- **Problem description**:
In the records below, find the line with "Open the Privacy" and the line with "Toggle the layer freeze sun icon"; return exactly those lines and every line between them.

- **Pixel coordinate grounding data**:
%%

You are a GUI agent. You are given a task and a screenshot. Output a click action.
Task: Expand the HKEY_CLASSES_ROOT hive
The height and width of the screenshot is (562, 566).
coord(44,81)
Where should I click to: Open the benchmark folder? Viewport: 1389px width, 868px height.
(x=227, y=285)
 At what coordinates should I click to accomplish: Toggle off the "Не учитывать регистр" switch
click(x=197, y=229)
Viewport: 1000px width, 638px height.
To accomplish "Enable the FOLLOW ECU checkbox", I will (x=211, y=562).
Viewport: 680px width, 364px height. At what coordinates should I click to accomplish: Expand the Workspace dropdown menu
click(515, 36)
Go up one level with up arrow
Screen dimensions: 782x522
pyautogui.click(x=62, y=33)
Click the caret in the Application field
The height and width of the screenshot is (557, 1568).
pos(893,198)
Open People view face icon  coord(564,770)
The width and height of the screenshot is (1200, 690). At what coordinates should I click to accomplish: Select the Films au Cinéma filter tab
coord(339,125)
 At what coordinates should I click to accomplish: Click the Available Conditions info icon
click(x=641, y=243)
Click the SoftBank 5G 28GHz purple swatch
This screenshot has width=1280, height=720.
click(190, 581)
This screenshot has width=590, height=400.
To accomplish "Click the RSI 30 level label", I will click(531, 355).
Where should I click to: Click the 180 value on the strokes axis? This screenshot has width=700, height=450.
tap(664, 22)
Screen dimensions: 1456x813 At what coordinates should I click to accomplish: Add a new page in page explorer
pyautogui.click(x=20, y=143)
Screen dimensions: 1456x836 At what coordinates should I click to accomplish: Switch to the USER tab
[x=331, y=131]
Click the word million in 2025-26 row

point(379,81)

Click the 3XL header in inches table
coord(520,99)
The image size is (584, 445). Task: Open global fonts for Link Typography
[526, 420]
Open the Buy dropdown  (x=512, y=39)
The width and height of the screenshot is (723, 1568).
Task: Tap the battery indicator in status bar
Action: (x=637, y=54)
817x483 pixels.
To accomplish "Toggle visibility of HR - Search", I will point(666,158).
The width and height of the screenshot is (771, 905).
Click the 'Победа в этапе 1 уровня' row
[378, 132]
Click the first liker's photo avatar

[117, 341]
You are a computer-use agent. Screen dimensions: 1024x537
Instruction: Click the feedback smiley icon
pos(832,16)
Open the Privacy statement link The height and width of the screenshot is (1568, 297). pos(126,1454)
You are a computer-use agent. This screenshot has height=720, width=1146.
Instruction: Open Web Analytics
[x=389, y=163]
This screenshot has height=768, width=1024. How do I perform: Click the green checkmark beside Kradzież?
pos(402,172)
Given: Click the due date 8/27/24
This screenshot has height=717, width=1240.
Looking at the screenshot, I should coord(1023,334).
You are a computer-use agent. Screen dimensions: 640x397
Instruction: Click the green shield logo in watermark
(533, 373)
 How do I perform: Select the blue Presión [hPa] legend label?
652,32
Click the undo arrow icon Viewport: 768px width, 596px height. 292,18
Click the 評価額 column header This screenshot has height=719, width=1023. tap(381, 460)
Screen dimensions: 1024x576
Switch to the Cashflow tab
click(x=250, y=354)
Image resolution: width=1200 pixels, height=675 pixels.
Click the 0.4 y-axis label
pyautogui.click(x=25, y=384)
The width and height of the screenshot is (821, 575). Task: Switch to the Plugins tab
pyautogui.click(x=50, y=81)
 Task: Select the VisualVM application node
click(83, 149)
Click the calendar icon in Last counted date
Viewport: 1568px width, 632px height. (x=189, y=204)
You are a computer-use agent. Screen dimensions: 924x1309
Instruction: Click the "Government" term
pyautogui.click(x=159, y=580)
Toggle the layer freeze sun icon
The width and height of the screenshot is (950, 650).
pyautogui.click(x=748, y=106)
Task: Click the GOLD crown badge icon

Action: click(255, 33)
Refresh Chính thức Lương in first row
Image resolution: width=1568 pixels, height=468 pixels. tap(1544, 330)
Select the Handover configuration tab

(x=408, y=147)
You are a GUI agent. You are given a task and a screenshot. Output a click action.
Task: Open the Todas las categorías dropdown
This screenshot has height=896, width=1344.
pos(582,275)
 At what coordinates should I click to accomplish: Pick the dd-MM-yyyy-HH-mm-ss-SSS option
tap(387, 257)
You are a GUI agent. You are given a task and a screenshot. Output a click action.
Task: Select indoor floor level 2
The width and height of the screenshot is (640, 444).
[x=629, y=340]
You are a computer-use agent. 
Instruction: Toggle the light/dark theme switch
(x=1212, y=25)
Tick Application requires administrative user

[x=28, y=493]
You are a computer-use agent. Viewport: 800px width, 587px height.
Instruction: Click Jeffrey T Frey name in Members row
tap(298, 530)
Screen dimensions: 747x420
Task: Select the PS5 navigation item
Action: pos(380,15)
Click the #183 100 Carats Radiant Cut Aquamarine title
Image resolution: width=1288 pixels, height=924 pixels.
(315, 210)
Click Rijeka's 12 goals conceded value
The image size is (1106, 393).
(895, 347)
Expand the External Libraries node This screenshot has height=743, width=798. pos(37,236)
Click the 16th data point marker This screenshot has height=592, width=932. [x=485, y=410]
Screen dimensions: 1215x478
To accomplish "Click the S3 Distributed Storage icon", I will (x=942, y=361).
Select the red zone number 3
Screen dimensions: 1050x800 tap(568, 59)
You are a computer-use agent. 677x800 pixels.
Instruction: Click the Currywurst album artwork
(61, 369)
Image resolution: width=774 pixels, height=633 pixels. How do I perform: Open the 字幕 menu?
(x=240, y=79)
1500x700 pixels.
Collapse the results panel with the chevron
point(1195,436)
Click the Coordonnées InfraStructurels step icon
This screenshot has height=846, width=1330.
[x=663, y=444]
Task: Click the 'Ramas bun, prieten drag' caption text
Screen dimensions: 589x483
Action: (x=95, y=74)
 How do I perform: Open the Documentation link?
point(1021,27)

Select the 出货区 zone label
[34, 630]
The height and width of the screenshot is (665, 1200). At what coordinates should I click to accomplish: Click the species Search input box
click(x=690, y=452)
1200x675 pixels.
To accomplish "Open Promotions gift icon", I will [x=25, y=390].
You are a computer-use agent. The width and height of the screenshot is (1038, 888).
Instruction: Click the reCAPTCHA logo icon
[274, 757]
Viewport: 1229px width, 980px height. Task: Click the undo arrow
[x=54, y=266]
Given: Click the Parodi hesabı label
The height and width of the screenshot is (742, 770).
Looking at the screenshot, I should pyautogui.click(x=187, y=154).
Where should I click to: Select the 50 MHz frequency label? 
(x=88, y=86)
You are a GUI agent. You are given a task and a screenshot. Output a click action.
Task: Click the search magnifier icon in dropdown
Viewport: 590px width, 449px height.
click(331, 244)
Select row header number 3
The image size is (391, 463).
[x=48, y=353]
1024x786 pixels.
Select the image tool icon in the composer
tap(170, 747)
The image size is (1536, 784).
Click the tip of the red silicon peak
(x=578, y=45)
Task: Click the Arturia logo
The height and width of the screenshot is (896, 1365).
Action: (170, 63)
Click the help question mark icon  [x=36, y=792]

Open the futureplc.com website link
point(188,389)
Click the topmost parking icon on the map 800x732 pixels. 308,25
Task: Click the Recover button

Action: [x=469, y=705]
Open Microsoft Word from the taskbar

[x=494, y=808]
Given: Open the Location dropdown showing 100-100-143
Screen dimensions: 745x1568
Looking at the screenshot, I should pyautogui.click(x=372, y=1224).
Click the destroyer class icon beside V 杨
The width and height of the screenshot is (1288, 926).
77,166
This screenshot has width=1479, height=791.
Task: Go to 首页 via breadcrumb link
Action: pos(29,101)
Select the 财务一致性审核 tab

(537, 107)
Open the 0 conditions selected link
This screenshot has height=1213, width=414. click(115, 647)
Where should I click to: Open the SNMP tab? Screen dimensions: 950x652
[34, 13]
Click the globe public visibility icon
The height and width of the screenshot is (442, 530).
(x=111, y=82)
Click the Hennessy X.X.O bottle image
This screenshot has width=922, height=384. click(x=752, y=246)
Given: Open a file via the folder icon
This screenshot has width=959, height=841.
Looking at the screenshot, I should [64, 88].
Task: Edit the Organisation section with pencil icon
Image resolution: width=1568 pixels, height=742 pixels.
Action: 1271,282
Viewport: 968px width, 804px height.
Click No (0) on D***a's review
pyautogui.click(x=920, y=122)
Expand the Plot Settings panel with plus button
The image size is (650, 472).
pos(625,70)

%%

- **Finished task**:
Open the Privacy statement link The height and width of the screenshot is (1568, 297). pos(126,1454)
You are a computer-use agent. This screenshot has height=720, width=1146.
Instruction: Open Web Analytics
[x=389, y=163]
This screenshot has height=768, width=1024. How do I perform: Click the green checkmark beside Kradzież?
pos(402,172)
Given: Click the due date 8/27/24
This screenshot has height=717, width=1240.
Looking at the screenshot, I should coord(1023,334).
You are a computer-use agent. Screen dimensions: 640x397
Instruction: Click the green shield logo in watermark
(533, 373)
 How do I perform: Select the blue Presión [hPa] legend label?
652,32
Click the undo arrow icon Viewport: 768px width, 596px height. 292,18
Click the 評価額 column header This screenshot has height=719, width=1023. tap(381, 460)
Screen dimensions: 1024x576
Switch to the Cashflow tab
click(x=250, y=354)
Image resolution: width=1200 pixels, height=675 pixels.
Click the 0.4 y-axis label
pyautogui.click(x=25, y=384)
The width and height of the screenshot is (821, 575). Task: Switch to the Plugins tab
pyautogui.click(x=50, y=81)
 Task: Select the VisualVM application node
click(83, 149)
Click the calendar icon in Last counted date
Viewport: 1568px width, 632px height. (x=189, y=204)
You are a computer-use agent. Screen dimensions: 924x1309
Instruction: Click the "Government" term
pyautogui.click(x=159, y=580)
Toggle the layer freeze sun icon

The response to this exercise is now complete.